A recent decision out of the Ontario Superior Court of Justice serves an important reminder of the difficulties that can arise in interpreting and implementing a will when the life circumstances of a testator change after preparing the will.
In Stuart v Stuart, 2019 ONSC 4328, the Court dealt with the interpretation of a will prepared by a testator in 1999. At the time of preparing the will, the testator was married and lived in a property he and his wife owned as tenants-in-common. Although they remained married and did not indicate any intention to separate, the testator eventually required placement in a long-term care facility.
The testator’s wife subsequently decided to sell the property she and her husband had lived in together and purchased a life lease housing interest (see here a guide from Ontario’s Ministry of Municipal Affairs and Housing for more on these arrangements). The wife purchased the life lease as tenants-in-common with the testator, but he never resided there as he remained in long-term care.

● What is asked
A – Format as a numbered list the lines of the records that begin at the line containing "Where should I click to: Delete" and end after the line containing "The width and height of the screenshot is (1456, 819).", omitting blank lines.
B – Resume the discussion of the will interpretation case from its final sentence.

● Available records
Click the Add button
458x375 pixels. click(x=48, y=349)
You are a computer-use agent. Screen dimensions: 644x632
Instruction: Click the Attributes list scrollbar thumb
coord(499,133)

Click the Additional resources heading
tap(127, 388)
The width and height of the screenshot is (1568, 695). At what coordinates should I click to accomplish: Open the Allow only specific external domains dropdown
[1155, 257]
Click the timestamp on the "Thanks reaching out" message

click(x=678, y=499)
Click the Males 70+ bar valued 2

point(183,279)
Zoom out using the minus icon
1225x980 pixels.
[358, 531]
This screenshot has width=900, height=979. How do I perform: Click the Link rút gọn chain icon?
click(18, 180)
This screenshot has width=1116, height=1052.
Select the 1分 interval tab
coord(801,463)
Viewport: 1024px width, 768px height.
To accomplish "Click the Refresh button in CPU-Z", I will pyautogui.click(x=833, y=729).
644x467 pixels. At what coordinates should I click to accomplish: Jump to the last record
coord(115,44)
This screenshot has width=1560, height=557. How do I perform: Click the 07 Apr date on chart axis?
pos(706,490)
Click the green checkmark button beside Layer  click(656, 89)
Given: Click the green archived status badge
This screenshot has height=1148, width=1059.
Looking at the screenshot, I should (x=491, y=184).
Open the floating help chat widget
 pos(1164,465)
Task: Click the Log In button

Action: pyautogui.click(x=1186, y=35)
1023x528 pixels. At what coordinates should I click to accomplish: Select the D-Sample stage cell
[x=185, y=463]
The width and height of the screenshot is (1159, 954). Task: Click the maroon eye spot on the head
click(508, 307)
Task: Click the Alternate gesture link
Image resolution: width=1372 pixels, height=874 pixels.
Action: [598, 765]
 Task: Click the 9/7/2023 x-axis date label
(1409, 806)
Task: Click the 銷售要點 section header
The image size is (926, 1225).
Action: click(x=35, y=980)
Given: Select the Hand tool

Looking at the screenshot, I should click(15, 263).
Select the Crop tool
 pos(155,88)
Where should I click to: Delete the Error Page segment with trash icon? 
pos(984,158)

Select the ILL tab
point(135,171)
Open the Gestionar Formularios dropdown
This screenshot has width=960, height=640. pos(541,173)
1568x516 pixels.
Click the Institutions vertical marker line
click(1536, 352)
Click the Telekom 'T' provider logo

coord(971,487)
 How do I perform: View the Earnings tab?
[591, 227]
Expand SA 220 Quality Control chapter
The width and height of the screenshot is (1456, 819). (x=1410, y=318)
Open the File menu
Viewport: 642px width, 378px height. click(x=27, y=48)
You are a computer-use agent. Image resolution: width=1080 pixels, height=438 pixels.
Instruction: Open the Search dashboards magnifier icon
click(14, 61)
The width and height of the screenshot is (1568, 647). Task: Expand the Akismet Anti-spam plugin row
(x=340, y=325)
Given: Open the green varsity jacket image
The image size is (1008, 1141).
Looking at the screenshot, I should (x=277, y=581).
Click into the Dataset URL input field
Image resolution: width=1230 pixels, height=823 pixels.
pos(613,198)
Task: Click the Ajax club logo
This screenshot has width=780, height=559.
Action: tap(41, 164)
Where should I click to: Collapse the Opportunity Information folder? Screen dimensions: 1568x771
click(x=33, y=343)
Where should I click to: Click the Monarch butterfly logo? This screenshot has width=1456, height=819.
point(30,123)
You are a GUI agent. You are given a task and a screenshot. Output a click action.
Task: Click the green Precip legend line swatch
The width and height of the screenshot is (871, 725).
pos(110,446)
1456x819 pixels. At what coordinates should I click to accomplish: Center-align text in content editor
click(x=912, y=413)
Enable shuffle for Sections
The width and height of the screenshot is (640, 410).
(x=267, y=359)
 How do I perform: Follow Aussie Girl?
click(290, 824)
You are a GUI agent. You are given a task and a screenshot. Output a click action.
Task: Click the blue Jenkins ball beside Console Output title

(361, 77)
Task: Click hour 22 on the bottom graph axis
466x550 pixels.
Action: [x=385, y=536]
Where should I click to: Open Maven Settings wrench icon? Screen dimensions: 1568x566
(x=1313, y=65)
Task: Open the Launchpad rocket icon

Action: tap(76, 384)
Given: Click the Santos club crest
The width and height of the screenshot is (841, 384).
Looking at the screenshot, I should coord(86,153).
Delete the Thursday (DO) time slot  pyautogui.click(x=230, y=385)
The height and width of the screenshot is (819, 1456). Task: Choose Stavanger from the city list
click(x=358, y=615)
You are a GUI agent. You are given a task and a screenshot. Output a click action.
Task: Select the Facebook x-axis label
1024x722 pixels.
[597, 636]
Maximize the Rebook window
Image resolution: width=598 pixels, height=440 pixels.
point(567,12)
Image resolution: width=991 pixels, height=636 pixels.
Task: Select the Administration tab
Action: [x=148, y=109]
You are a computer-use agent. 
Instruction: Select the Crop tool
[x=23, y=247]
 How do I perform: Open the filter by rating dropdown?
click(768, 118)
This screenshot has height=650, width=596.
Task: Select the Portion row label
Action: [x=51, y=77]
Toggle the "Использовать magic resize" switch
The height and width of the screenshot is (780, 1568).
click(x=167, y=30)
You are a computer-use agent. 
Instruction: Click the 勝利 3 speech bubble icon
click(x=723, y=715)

● Final results
A –
1. Where should I click to: Delete the Error Page segment with trash icon? 
2. pos(984,158)
3. Select the ILL tab
4. point(135,171)
5. Open the Gestionar Formularios dropdown
6. This screenshot has width=960, height=640. pos(541,173)
7. 1568x516 pixels.
8. Click the Institutions vertical marker line
9. click(1536, 352)
10. Click the Telekom 'T' provider logo
11. coord(971,487)
12.  How do I perform: View the Earnings tab?
13. [591, 227]
14. Expand SA 220 Quality Control chapter
15. The width and height of the screenshot is (1456, 819). (x=1410, y=318)

B –
The testator eventually died and sometime after his death, the wife sold the life lease interest and deposited half the proceeds of sale into the testator’s estate. After the wife’s death, Directions were sought by the Estate Trustee with respect to the interpretation of the following provision of the will:
3(h) To allow my wife, during her lifetime, the use and enjoyment of whatever interest I may own in any residence we may occupy at the time of my death. My Trustee may, at any time, with the consent of my wife, sell such interest with the proceeds of such sale assist in the purchase of another residence for the use and enjoyment of my wife as aforesaid and so on from time to time, always retaining the proportionate share in such residence for my estate. If my wife so prefers, my Trustee may sell such interest in the residence and hold the net proceeds of sale in trust for my wife as hereinafter set out. If, during any period, the whole or any part of the proceeds of any such sale be not so used, they shall be invested by my Trustee and my wife shall, during such period, be entitled to the net income therefrom. My Trustee in determining the proceeds of sale of any such interest in the residence with a view to providing another interest in the residence for my wife as aforesaid, shall not deduct the amount of any debts secured thereon.
Because the husband had still been alive at the time that the home he shared with his wife was sold, the questions was whether paragraph 3(h) of the will remained operative as the husband never resided in the subsequent property that he and his wife owned at his time of death.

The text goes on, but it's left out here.